Stein auf Stein baute ein Architektenkollektiv um Walter Henselmann bis 1955 den Strausberger Platz neu auf – auch mit Ziegeln der Schuttberge des alten Viertels. Es entstanden Gebäude mit Keramikfliesen an den Fassaden, wuchtigen Säulen und opulenten Kandelabern. Heute spricht man entweder von sozialistischem Klassizismus - oder abfällig von „Stalinkitsch“. Als die ersten Mieter am Strausberger Platz einzogen, stand die Markus-Kirche noch. Wie zum Hohn überragte sie den achtgeschossigen benachbarten Neubau.

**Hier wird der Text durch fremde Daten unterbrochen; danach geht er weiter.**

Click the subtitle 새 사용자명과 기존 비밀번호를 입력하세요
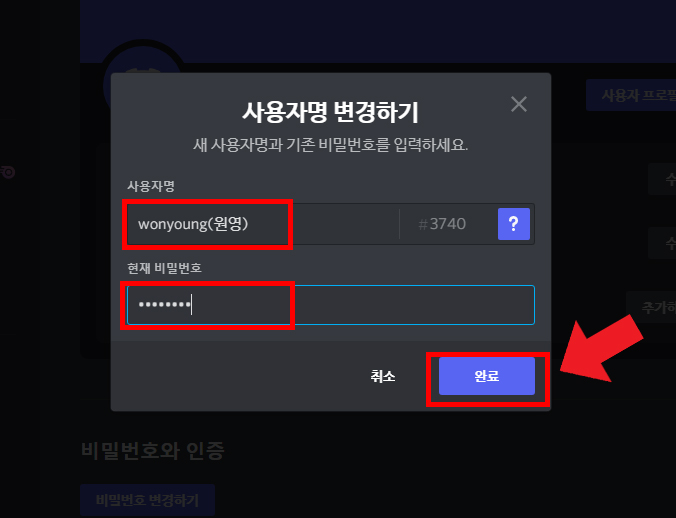Image resolution: width=676 pixels, height=518 pixels. [330, 145]
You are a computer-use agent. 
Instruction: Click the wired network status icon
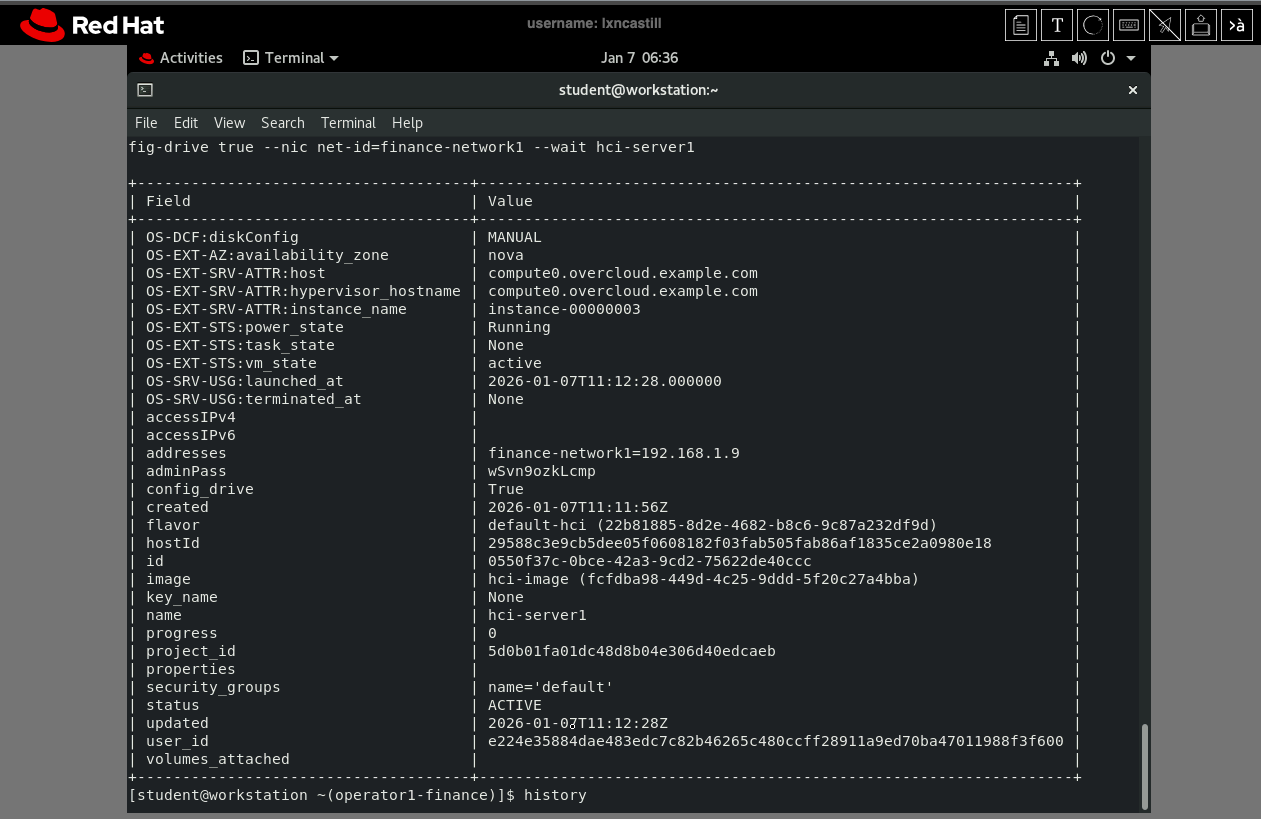tap(1051, 58)
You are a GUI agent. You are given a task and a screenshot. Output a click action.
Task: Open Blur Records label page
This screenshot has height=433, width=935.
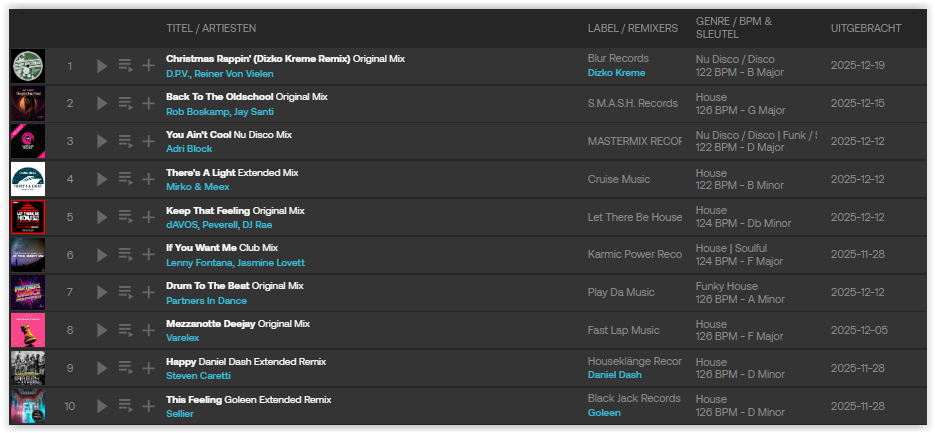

Bemühungen um einen Wiederaufbau scheiterten

Es gab durchaus Bemühungen für einen Wiederaufbau: Man dürfe die Kirche nicht einfach abreißen, „nur um einen Parkplatz zu schaffen“. Mit diesen Worten soll sich Heinrich Grüber, der Kirchenmann der DDR, an Ministerpräsident Otto Grotewohl gewandt haben. Doch es half nichts: Am 26. April 1957 wurde die Kirche gesprengt. Für die Wohnträume des Sozialismus verschwanden bis in die späten sechziger Jahre hinein auch nördlich und südlich der heutigen Karl-Marx-Allee die Reste des alten Viertels. Hier entstanden weitgehend schmucklose Plattenbauten.

Flurkarte von 1961. Hier ist der Standort der Markus-Kirche im Umfeld der neuen Bebauung verzeichnet, obwohl sie zu diesem Zeitpunkt schon abgerissen war.
Flurkarte von 1961. Hier ist der Standort der Markus-Kirche im Umfeld der neuen Bebauung verzeichnet, obwohl sie zu diesem Zeitpunkt schon abgerissen war.
© Sammlung Peter Franke

Der Berliner Historiker Peter Franke hat sich lange mit der Geschichte der Markus-Kirche auseinandergesetzt. Auf einem Flohmarkt fand er ein Fotoalbum mit privaten Aufnahmen aus den letzten Jahren vor der Sprengung der Kirche. An deren Standort sei heute die Außenfläche einer Kindertagesstätte an der Weydemeyerstraße, berichtet er. „Eine erste Tafel mit der Geschichte der St.-Markus-Kirche könnte dort gut in diese Stadt passen“, meint der 58-Jährige.